▸ The exercise
Echo the lines of the listing between the line holding "Open the apps" and the line holding "Looking at the screenshot, I should (x=67, y=27).", inclusive.

[Raw records]
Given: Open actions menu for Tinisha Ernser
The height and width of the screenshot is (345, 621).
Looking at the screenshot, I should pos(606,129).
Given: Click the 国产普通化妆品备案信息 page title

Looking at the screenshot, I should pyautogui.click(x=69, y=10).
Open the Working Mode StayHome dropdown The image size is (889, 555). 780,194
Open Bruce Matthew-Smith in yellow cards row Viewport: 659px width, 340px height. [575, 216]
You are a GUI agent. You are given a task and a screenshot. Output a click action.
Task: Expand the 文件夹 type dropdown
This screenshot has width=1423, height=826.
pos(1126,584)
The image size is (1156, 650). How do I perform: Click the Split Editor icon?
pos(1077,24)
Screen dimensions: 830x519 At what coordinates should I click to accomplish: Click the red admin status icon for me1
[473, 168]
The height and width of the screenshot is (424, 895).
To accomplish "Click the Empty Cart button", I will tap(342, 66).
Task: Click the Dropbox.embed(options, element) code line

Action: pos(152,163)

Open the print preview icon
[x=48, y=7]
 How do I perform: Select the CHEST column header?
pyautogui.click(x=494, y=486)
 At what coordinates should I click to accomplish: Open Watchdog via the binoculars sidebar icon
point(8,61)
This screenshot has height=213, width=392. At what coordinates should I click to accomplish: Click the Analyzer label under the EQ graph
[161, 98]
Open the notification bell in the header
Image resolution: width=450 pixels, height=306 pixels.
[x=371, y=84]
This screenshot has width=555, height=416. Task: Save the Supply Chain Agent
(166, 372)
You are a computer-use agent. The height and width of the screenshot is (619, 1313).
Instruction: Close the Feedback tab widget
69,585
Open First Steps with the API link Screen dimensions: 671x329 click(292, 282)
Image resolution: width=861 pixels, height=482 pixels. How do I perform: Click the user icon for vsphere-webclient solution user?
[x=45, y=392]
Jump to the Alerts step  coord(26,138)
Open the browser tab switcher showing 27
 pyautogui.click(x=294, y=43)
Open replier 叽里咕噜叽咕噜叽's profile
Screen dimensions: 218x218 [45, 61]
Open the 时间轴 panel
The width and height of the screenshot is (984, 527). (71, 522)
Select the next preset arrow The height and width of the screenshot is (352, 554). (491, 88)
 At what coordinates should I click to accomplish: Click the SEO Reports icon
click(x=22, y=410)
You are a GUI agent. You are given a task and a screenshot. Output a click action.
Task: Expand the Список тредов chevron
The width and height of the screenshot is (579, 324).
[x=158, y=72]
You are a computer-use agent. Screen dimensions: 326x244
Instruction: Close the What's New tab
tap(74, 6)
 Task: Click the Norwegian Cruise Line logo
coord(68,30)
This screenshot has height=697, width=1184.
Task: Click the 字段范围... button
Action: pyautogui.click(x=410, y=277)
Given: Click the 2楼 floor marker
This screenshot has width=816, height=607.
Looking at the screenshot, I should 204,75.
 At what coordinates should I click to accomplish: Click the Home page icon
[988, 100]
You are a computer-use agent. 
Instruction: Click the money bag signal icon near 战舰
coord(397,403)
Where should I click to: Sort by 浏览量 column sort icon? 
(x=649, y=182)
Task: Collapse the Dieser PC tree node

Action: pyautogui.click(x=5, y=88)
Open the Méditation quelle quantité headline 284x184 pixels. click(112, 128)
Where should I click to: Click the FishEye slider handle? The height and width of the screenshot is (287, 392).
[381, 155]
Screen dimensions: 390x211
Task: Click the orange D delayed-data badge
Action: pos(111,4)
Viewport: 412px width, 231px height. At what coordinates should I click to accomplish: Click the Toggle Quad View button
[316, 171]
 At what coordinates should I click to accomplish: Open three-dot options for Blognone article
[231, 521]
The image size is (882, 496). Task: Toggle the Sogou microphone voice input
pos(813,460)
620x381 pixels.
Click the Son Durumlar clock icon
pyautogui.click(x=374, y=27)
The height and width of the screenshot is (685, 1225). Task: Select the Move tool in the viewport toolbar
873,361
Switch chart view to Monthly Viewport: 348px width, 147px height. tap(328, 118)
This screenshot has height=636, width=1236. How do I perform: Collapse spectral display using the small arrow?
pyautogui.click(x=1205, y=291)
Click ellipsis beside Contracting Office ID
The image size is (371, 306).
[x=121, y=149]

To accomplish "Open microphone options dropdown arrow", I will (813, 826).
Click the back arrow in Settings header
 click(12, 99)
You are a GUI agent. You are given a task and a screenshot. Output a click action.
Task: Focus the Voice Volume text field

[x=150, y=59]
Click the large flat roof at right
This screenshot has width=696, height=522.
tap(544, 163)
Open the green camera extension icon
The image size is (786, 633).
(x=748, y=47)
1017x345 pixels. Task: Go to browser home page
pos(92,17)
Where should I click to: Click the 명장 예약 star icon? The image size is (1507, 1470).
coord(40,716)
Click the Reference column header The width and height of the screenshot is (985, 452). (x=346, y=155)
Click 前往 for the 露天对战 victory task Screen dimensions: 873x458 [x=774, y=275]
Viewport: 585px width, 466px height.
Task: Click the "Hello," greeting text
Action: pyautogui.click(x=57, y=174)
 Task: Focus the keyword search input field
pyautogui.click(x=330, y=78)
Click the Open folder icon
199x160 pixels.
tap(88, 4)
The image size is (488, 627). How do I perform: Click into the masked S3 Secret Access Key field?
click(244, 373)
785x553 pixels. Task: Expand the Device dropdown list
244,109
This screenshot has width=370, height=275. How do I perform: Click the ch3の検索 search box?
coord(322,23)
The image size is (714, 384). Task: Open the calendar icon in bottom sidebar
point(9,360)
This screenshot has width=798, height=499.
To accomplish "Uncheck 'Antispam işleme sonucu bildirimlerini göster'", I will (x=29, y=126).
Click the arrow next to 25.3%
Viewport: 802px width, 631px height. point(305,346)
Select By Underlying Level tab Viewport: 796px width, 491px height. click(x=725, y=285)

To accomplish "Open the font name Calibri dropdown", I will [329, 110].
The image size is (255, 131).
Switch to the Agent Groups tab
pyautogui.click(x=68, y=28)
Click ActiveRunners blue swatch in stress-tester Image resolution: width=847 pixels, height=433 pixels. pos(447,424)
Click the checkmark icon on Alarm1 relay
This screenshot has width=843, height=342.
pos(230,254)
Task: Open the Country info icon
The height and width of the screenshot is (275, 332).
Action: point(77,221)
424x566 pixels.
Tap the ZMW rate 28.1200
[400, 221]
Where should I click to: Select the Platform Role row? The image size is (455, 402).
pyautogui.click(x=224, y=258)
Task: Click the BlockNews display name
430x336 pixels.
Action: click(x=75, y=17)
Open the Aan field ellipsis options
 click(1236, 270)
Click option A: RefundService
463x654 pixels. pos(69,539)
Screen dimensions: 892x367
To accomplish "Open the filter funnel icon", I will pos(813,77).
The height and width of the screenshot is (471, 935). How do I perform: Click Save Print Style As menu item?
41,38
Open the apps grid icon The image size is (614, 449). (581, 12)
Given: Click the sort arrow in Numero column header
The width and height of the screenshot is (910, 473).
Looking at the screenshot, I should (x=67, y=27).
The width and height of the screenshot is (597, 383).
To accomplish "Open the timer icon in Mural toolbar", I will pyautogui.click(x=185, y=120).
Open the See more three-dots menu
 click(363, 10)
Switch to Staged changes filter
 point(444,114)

▸ Answer in full
Open the apps grid icon The image size is (614, 449). (581, 12)
Given: Click the sort arrow in Numero column header
The width and height of the screenshot is (910, 473).
Looking at the screenshot, I should (x=67, y=27).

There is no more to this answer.